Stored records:
▽

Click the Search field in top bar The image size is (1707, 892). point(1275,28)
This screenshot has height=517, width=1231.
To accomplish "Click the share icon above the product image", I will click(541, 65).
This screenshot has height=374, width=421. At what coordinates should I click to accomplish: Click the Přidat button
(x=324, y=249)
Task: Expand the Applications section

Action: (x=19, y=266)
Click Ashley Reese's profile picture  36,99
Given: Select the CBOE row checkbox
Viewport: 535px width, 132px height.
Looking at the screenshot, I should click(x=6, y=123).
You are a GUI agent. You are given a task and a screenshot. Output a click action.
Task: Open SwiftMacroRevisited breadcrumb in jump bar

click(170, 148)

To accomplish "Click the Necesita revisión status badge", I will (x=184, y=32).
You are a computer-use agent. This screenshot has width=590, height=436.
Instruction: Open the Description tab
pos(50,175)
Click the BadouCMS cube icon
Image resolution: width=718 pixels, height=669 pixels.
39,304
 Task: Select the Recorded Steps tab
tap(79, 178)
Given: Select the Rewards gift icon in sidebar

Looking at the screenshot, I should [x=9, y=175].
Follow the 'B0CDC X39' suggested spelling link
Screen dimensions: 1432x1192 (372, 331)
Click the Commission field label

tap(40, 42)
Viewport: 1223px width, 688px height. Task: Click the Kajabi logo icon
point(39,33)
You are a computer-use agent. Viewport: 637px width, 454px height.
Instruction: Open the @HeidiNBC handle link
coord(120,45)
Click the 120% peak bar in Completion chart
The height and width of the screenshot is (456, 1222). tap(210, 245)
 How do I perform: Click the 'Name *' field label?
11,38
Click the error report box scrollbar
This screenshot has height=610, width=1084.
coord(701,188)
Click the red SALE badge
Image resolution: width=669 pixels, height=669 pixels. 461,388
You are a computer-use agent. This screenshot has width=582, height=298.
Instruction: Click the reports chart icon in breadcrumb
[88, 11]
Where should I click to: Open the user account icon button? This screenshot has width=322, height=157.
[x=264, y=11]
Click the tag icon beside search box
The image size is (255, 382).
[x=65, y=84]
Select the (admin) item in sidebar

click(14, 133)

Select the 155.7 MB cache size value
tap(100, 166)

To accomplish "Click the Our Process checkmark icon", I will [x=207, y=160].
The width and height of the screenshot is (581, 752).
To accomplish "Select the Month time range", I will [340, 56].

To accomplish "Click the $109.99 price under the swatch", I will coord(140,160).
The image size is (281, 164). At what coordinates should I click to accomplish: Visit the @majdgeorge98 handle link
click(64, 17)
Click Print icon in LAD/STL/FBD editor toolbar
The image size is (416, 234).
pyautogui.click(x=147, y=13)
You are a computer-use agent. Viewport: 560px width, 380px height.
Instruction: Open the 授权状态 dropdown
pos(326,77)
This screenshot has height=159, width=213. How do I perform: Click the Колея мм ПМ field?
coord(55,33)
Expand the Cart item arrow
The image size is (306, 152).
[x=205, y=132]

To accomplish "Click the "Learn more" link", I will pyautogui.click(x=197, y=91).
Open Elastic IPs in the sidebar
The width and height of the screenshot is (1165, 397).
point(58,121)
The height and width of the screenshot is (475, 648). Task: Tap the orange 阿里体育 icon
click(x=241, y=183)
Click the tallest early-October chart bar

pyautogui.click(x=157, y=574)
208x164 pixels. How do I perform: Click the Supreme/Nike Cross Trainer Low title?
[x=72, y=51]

△

PROBLEM DESCRIPTION. Line count for the word "agent": give the number of lines in the entries above that contain it, and nothing more.

ANSWER BELOW. 5